● **Supplied data**:

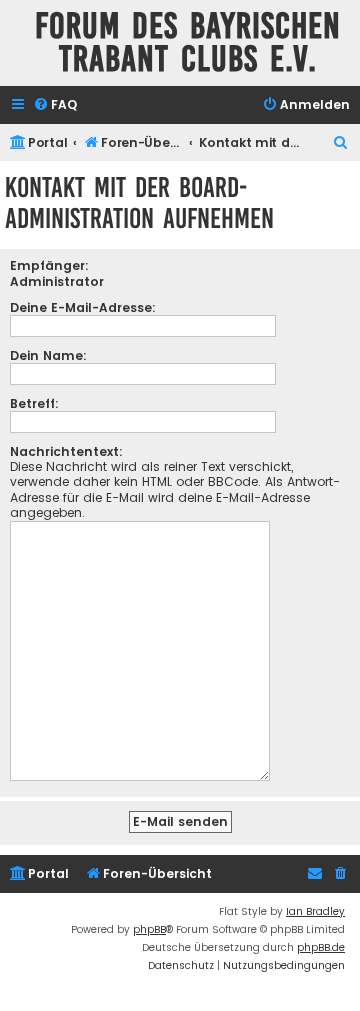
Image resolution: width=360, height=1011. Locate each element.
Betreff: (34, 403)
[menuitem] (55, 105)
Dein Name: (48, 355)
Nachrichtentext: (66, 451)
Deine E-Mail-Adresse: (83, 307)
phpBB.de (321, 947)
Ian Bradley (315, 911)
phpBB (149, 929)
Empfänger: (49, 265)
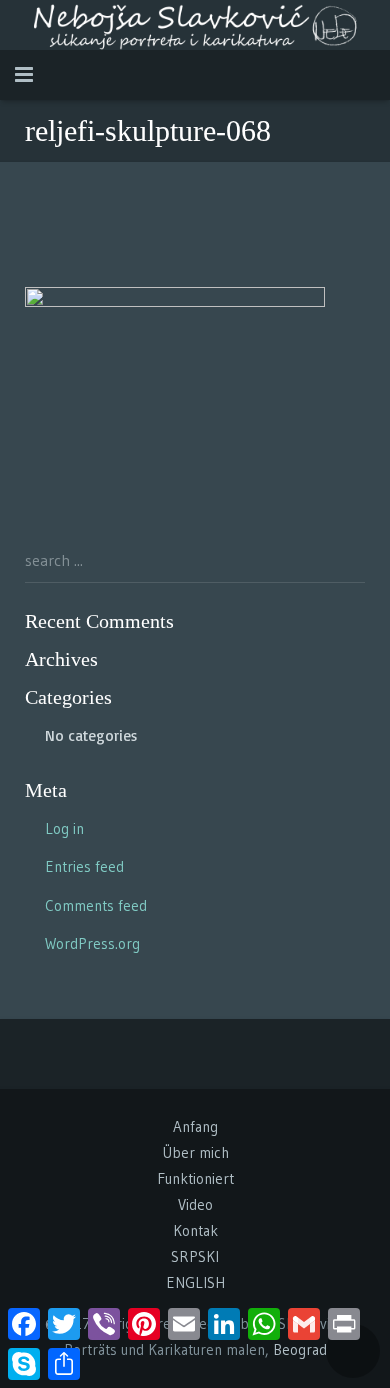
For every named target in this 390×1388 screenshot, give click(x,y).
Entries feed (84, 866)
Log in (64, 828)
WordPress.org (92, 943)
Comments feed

---

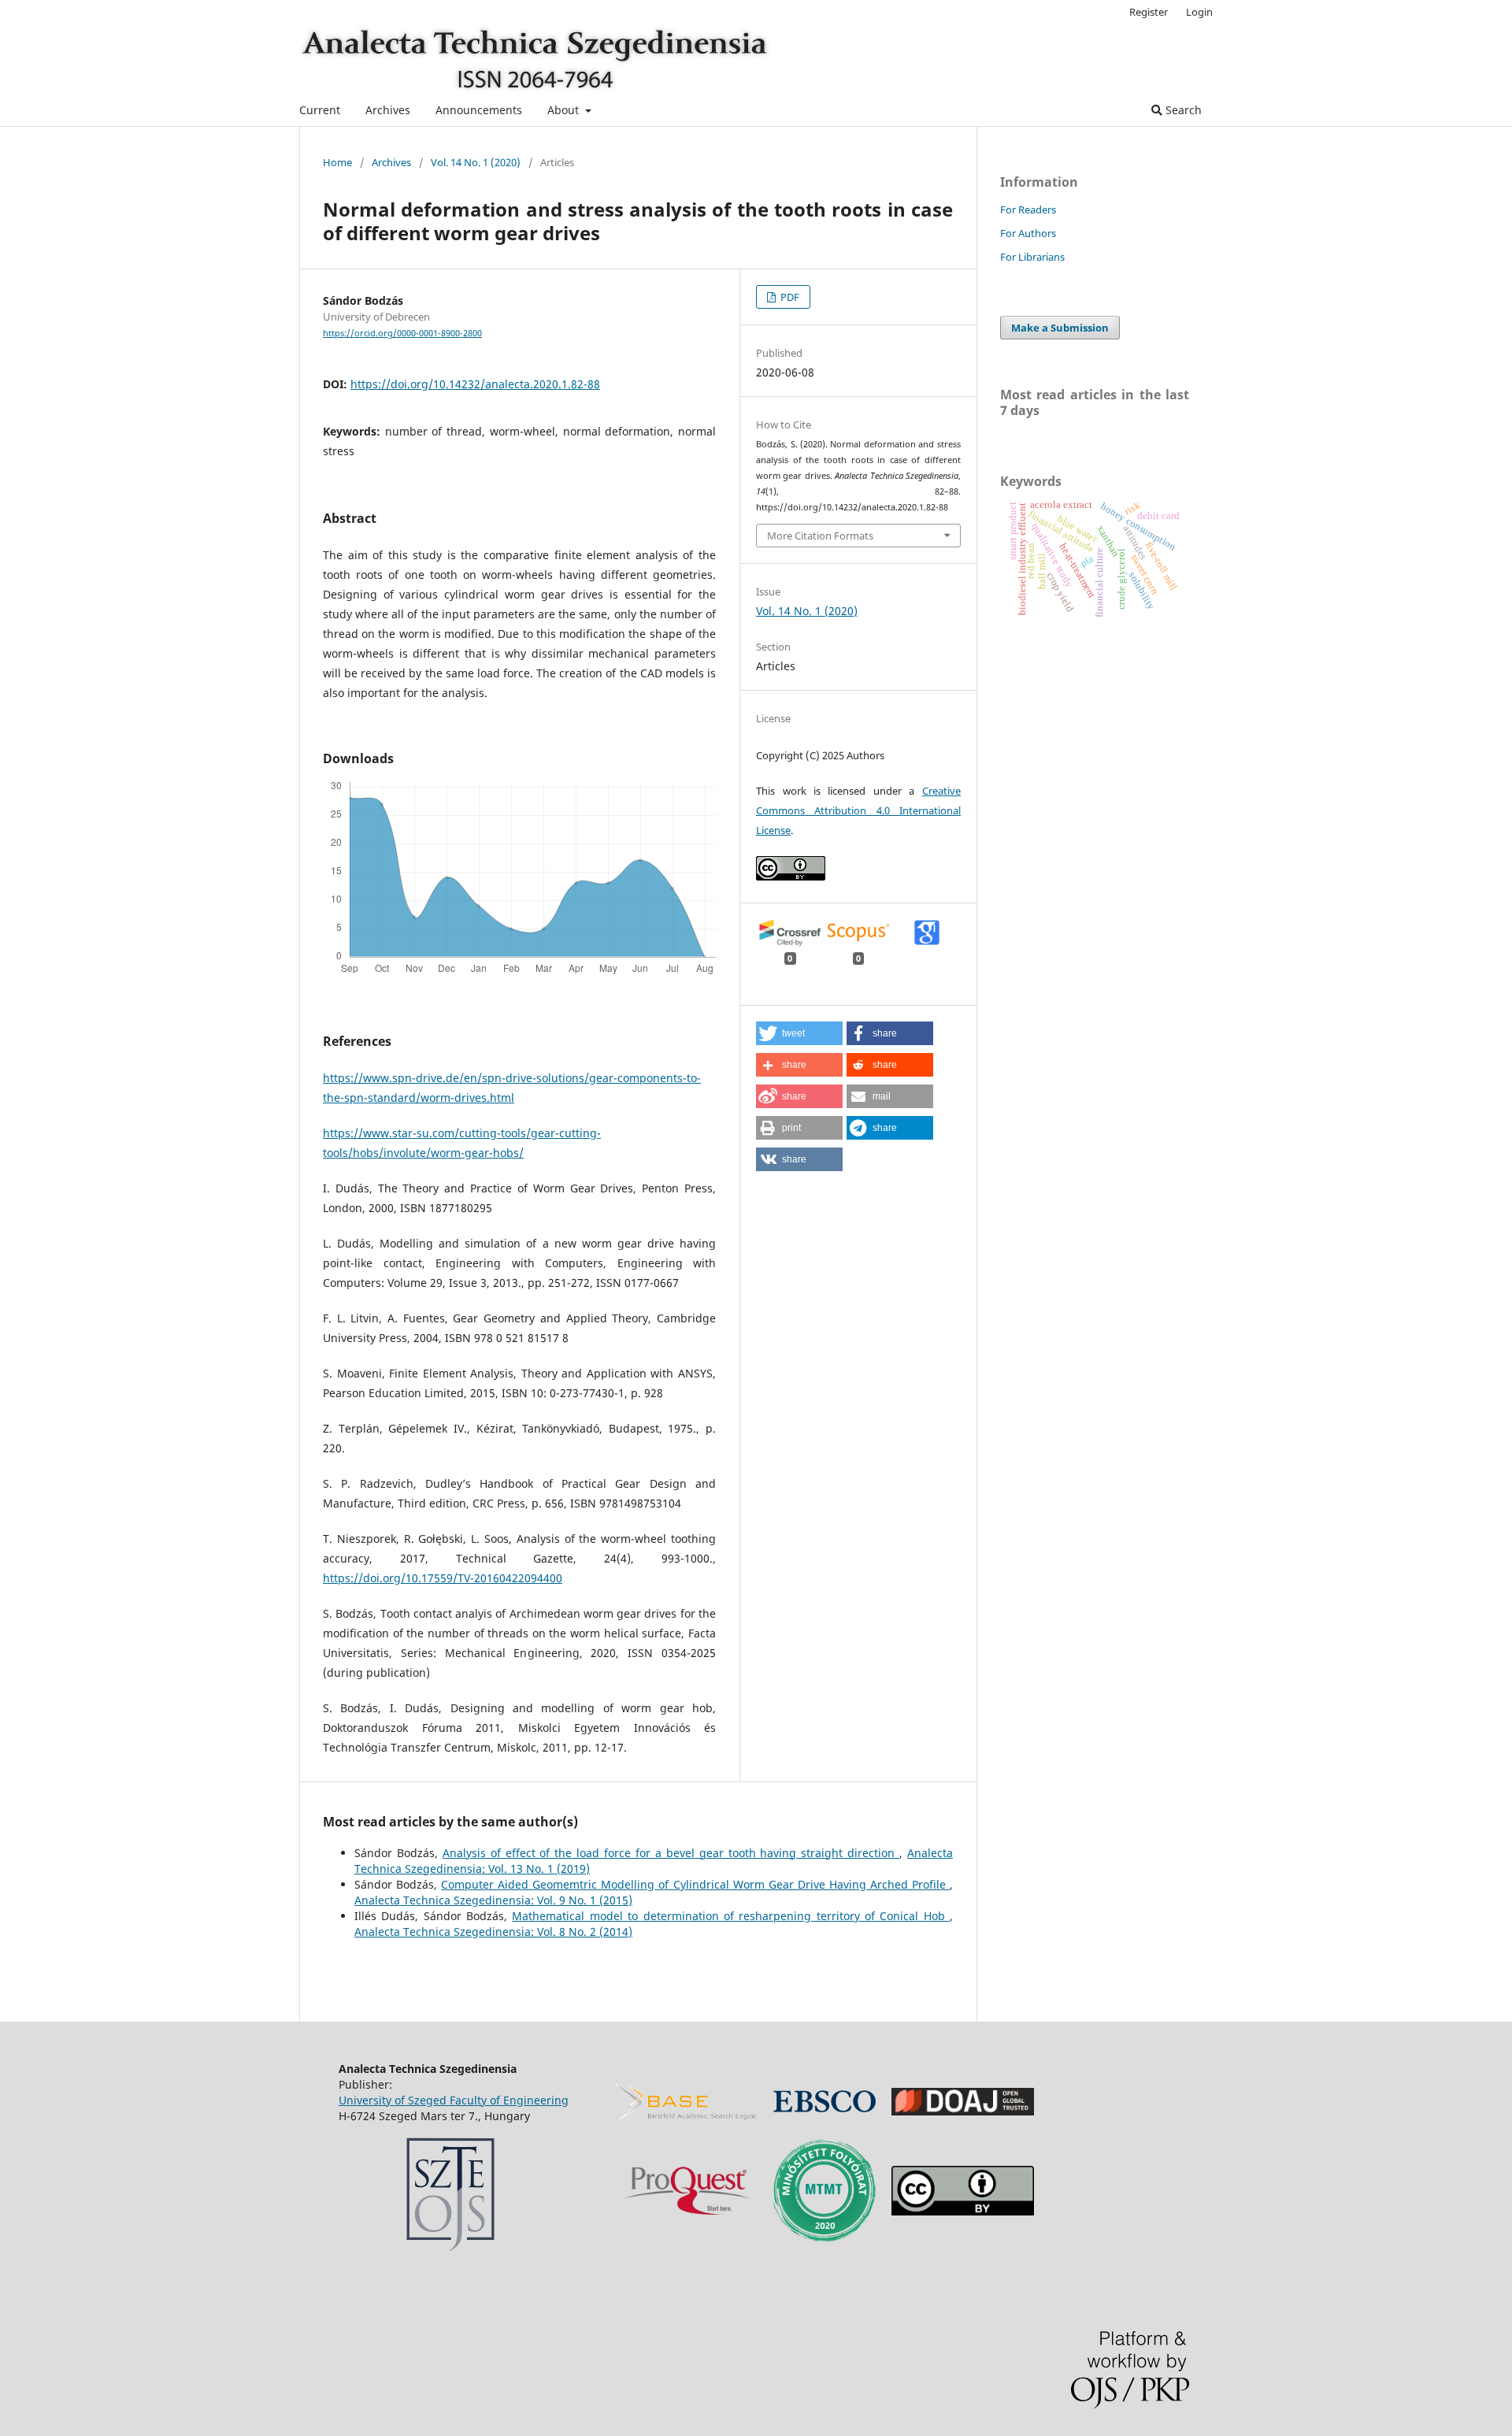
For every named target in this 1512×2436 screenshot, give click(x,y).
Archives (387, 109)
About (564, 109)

● **Exercise objective**:
State, with no accompanying text, how many lines of the material contain the string "every".

● **Exercise answer**:
2